Got a WPS Enabled Router? Consider Disabling it or Risk DoS

WPS stands for wi-fi protected set-up. It’s supposed to make it easier for non-tech savvy people to authenticate devices on to a wireless network by pressing a physical button on the router or entering a PIN in to a device to make it known to the network.

The problem with WPS is quite a big one. There are many fundamental flaws in the WPS model – I won’t go through these in this article but a simple Google search will expose these many vulnerabilities in WPS – one which I discovered by accident today is a relatively (scarily) easy denial of service on an end-users network.

The denial of service can effectively take out the end-users entire network including access to the gateway’s interface. This leaves the user with no option but to physically reboot the router wondering what the hell just went on.

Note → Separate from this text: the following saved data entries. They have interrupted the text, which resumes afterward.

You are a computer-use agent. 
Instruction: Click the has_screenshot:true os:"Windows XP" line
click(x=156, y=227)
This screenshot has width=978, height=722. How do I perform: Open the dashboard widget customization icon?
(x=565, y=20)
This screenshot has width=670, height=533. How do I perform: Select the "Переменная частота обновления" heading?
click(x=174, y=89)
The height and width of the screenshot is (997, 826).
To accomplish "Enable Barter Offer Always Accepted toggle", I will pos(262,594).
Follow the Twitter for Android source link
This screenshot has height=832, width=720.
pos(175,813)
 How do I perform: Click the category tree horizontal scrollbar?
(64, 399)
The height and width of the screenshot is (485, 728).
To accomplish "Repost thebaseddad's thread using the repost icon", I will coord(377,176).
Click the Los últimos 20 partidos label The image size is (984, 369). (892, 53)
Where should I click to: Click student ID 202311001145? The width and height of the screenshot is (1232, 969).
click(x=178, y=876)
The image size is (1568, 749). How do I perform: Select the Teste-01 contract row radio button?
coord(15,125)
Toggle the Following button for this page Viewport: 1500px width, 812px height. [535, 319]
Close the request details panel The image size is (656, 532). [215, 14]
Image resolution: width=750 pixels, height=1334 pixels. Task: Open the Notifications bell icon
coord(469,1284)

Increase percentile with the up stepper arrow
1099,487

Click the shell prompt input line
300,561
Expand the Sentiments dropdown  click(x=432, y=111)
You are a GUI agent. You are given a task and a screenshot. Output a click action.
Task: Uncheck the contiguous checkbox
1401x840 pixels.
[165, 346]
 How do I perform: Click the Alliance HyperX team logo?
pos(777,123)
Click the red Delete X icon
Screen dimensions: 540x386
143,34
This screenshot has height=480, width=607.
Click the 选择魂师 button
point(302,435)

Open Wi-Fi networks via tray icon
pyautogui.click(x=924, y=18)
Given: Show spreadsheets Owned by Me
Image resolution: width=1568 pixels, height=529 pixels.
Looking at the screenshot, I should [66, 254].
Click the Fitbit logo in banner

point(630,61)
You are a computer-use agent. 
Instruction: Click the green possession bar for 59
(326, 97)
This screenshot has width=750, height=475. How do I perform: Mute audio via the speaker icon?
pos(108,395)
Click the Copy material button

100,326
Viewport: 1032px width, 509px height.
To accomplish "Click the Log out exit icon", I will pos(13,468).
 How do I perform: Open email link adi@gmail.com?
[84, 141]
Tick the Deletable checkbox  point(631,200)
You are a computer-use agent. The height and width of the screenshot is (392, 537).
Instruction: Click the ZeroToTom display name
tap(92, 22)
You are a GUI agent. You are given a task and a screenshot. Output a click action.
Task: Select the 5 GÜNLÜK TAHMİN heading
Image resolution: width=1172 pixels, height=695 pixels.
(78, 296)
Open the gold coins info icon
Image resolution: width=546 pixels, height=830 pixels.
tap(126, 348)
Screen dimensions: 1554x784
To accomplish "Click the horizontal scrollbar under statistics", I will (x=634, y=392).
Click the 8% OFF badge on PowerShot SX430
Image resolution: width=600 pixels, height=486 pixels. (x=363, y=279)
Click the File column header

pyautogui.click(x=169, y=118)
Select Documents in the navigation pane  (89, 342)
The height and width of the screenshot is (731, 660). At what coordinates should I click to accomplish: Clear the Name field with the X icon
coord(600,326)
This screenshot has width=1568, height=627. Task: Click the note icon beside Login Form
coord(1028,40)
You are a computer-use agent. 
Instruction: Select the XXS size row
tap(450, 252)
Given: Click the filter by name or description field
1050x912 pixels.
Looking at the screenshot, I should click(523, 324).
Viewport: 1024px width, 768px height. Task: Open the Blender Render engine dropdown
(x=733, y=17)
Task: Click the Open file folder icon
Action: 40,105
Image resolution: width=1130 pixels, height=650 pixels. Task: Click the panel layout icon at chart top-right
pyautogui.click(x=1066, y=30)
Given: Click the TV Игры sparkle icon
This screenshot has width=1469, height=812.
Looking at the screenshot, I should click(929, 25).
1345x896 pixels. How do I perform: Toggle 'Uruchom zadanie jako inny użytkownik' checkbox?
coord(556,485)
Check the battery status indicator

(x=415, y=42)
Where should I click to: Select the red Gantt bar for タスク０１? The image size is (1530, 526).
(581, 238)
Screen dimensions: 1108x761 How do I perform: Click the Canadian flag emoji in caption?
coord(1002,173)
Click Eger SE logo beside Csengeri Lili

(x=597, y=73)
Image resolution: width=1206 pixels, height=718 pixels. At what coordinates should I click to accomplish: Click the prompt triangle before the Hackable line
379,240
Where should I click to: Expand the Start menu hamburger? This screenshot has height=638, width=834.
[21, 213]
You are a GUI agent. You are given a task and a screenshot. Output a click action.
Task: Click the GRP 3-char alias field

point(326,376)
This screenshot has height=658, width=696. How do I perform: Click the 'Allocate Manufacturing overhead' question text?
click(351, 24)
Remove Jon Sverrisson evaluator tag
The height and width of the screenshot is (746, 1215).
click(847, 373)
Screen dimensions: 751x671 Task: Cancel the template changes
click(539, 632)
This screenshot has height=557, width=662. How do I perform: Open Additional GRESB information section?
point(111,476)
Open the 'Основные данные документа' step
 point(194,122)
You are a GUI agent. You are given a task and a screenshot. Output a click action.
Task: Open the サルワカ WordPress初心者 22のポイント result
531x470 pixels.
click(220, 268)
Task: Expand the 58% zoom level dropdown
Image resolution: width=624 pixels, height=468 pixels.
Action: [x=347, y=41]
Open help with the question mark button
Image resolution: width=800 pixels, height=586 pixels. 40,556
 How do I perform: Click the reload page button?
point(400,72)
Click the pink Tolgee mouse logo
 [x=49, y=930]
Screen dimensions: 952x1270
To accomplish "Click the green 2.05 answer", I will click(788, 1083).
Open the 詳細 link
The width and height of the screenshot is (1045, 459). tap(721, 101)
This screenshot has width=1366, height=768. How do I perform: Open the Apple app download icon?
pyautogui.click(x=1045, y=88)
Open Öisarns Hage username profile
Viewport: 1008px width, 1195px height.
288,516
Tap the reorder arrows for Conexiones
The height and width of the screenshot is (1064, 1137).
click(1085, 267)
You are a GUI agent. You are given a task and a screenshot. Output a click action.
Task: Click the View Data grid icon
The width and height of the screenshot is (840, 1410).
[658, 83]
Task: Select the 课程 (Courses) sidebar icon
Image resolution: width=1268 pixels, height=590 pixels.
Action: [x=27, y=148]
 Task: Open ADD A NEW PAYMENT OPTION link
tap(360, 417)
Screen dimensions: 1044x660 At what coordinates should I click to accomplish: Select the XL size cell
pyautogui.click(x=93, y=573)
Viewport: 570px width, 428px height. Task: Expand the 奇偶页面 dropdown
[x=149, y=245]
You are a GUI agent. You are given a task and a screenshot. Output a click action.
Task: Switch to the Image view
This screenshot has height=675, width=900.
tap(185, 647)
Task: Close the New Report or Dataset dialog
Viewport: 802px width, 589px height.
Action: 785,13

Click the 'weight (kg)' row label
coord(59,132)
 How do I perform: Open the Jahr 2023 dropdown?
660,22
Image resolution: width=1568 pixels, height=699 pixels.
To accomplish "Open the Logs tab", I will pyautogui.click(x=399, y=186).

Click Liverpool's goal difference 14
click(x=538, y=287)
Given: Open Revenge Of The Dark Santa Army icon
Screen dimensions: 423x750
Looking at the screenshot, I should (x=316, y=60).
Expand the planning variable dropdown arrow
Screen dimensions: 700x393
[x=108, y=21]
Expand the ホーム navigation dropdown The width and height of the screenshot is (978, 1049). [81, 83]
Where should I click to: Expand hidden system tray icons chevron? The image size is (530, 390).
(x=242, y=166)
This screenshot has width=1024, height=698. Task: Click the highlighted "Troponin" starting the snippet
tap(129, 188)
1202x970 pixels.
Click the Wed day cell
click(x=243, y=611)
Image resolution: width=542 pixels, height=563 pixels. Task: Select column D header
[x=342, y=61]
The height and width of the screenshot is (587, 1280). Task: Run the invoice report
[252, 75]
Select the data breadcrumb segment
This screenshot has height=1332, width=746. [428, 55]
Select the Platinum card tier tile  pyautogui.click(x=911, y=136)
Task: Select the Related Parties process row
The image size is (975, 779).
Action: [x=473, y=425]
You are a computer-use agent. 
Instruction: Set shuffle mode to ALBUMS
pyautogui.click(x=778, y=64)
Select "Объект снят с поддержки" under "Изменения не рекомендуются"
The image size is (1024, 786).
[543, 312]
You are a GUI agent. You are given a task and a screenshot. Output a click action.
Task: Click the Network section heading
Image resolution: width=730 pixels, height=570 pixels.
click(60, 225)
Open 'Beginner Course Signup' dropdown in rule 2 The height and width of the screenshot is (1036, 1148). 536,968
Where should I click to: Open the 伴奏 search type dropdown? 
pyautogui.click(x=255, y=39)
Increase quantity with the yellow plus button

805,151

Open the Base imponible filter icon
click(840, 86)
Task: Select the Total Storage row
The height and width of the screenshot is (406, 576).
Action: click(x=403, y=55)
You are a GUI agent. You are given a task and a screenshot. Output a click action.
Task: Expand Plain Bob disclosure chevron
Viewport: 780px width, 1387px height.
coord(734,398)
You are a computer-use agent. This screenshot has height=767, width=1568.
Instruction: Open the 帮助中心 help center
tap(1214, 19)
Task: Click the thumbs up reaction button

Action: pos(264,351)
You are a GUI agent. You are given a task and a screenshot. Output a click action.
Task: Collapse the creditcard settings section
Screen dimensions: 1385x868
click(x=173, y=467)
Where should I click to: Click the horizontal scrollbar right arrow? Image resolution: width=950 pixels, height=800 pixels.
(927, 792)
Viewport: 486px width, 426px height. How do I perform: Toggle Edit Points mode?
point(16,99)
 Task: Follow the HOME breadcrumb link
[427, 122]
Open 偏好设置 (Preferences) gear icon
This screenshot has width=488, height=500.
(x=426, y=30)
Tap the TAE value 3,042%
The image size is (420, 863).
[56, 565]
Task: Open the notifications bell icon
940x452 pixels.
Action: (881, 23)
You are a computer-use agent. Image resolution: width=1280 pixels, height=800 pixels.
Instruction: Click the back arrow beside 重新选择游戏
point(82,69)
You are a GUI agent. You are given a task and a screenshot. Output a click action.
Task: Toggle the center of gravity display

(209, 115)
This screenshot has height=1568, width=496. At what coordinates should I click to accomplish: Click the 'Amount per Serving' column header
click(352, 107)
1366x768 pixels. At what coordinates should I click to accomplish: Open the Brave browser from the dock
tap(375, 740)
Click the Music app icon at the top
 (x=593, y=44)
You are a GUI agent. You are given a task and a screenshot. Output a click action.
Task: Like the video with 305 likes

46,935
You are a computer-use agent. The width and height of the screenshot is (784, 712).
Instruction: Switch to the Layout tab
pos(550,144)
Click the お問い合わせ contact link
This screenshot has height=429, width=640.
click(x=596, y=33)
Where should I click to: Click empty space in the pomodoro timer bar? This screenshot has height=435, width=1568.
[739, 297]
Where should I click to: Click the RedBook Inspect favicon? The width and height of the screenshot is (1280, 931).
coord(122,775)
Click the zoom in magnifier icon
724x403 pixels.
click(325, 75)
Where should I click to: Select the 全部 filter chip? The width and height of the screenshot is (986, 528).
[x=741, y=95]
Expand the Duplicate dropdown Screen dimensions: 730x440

I discovered this today as I was auditing my own wireless network. Running reaver for a few seconds against my Sky Router took out the gateway interface (probably overloading the WPS service running on the router). Leaving it running for a few minutes completely took out my internet connection leaving me no alternative but to physically reboot the router.

The most worrying aspect of this is that an attacker only needs to see your wireless network – an attacker does not need to be connected physically or wirelessly to your network for this to happen to you – someone sitting in their car outside your house can launch this attack within minutes and you won’t even know it – yes, WPS is that vulnerable to a denial of service. Not only that but on most routers, WPS is enabled by default!

Now I have only tried this against my own Sky router (I’m not going to run it against anyone else’s before you ask!) but I suspect other routers are susceptible to a similar type of denial of service therefore I strongly recommend you disable WPS on your routers – I mean, who even uses WPS anyway?